Before writing about ancient Chinese Medicine and its comprehensive knowledge, I like to share with you some of my own thoughts related to it.
To me working with it is like drawing water from a deep well, I have to prime it every time in order to bring up its clear water.
This means that working with an individual with a disharmony, a connection must be made to his/her Original Source Chi as well as to that of the greater cosmos. The goal is to fit into the workings of the great Vital Energy – Wu Chi. Only then can we truly help and be helped.
My sincere hope is that you can experience the balanced awareness that is necessary for complete healing of yourself and those you love.
In order to do this a silent and receptive state of mind is required. Without this receptivity, understanding the intricate patterns of dis-harmonies cannot become clear.
Intellectually we can gather information and apply it, we can even experience temporary relief, but ultimately our intuitive channel must become clear for lasting healing and wellness.
Therefore I’m asking you to open up your consciousness to the kind of knowledge which I searched for (and still do), through my studies of the ancient Chinese Medicine in the eighties.
And in addition to having been trained as a Healing Tao instructor by Mantak Chia, I have explored many teachings, been with Sufi masters and studied spiritual texts including writings of Lao Tzu, Chuang Tzu and the Chinese classic ‘The Secret of the Golden Flower’ and most recently ‘In the Light of Truth’ by Abd-ru-shin.
All of them require a shift in consciousness every time I read them.
When I decided to study ancient Chinese Medicine in depth after reading the Huang Di Neijing (The Yellow Emperor’s Classic of Internal Medicine), I realized that here is a health system through which I can bring some of my spiritual understanding into a usable format.
Later, when I began to practice Traditional Chinese Medicine (TCM), I found that with each individual with whom I worked, we sought for ‘the main thread of the fabric’ that connects us to the ‘tone vibration’ present in all and everything.
Medicine Tao.

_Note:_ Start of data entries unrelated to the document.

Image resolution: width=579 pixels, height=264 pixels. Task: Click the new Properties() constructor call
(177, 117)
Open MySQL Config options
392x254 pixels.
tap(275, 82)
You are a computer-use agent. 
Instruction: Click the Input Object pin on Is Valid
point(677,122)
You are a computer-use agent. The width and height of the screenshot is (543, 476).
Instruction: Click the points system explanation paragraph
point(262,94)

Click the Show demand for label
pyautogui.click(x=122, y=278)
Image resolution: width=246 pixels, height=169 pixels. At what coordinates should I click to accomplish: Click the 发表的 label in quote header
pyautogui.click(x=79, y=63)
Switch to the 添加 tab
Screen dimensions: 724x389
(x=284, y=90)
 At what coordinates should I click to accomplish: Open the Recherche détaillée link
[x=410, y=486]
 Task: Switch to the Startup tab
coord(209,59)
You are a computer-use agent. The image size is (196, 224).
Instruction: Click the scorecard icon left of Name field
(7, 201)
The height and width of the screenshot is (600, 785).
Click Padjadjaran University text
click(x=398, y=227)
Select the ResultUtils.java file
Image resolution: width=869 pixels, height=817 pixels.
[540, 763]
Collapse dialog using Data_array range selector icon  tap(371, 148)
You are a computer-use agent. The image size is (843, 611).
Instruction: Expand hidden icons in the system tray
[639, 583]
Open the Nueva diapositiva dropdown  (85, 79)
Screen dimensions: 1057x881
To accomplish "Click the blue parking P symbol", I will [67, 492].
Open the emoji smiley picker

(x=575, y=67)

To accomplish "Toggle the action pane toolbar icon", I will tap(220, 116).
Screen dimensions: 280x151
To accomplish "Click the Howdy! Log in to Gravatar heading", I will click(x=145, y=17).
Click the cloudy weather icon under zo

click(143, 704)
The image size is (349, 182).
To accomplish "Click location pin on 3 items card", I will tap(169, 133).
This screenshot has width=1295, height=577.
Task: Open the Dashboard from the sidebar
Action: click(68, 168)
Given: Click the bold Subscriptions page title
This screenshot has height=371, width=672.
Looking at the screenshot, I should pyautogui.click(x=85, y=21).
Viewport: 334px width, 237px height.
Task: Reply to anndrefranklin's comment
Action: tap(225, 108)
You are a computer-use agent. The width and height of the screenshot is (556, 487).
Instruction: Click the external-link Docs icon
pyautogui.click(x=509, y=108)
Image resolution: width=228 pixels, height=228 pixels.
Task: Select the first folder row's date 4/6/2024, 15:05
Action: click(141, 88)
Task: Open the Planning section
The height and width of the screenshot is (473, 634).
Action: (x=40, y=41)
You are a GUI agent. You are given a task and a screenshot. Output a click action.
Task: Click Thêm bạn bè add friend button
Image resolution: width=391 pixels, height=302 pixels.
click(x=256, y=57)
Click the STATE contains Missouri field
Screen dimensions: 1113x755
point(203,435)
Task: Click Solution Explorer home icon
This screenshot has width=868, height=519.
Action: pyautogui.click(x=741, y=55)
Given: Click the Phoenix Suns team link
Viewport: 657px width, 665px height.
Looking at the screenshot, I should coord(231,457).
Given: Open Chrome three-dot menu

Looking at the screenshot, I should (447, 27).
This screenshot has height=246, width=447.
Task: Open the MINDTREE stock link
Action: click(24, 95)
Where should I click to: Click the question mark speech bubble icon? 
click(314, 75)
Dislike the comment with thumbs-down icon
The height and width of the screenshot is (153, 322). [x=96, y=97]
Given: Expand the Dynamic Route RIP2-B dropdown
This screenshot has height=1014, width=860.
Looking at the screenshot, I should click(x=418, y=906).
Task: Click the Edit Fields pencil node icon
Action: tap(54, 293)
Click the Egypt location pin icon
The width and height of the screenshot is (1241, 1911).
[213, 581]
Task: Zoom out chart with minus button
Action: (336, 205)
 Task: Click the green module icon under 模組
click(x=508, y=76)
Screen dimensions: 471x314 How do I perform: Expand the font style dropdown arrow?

The comprehensive and profound knowledge gathered and presented in the books on ancient Chinese Medicine carry a unifying message of the micro-macro cosmic universe.
The question of effective acupuncture and specific herbs for health and healing were important to the ancient acupuncture doctor.
But equally important was how to guide the individual toward ‘Tao of Health’, a harmonious lifestyle by daily use of natural healing foods and remedies found in his environment.
Instructions were given how to clear the energy system of the body in order to unify its function with the laws of nature and the greater cosmos.
Helping the person understand this goal of unity, even to inspire him to work toward longevity and the glorious destiny of Enlightenment, a birthright of every human being, was an important aspect of acupuncture doctor’s work.
In the light of our modern knowledge, writing these pages is a modest but sincere attempt toward this noble goal.
Without the desire to understand the whole, the treatments we learn to give ourselves and those we love will be patchwork. They cannot last without this deep commitment to the comprehensive physical-emotional-spiritual well-being.
Unifying Logic of TCM
As you read about the ancient Chinese Medicine you’ll discover that although it is less analytical than our Western medicine, it is brilliant in its unifying logic. And I believe that by fully understanding this we can work toward permanently satisfying results.
Like most of its counterparts in other countries, Traditional Chinese Medicine evolved through the millenniums as a reflection of the culture and the philosophical-religious outlook of its people.
Tao, the Way of Harmony, is the directive and foundation of the mysterious intermingling of ‘heaven, earth and man’. Chinese Medicine describes health and illness as phenomena in relation to Tao’s natural laws operating in all Creation.
Constantly Forming Vital Energy or Chi
Central to TCM is the concept of Vital Energy or Chi, which constantly creates itself anew in a myriad of forms, – yet in its essence is one – therein lies its paradox. However, when correctly understood it also reveals its beautiful and simple logic.
Huang Di Neijing is a summary of the medical practices and theoretical knowledge up to 500 to 300 BC when it was compiled by unknown authors.
Confidence to Conquer Illness
The book says that in order to completely heal a person, acupuncture, herbs and the other modalities are only one aspect of the treatment. There must also be integrated within the patient in other ways.
“When people lack the confidence to conquer illness, they allow the Spirit to scatter and wither away. They let their emotions take control of their lives. They spend their days drowned in desires and worries, exhausting their Jing essence, their Chi and Shen spirit. Of course then, even with these other modalities, the disease will not be cured.”
As a product of a long process of synthesizing one discovery with another, one region with another and one dynasty with another, Neijing provides the basis for the massive medical knowledge compiled through the later centuries.
Adaptability of TCM
Because of this Chinese Medicine’s ability to adapt, it’s principles based on the Law of Yin and Yang – and all that it contains – are applicable even in our changeable conditions and discoveries of the Western Medicine.
In my over twenty-five year practice of TCM, I did not discover even once any contradiction between Chinese Medicine and its Western counterpart. Instead, I found that they can complement each other in a supportive way when the principles are understood and practices properly applied.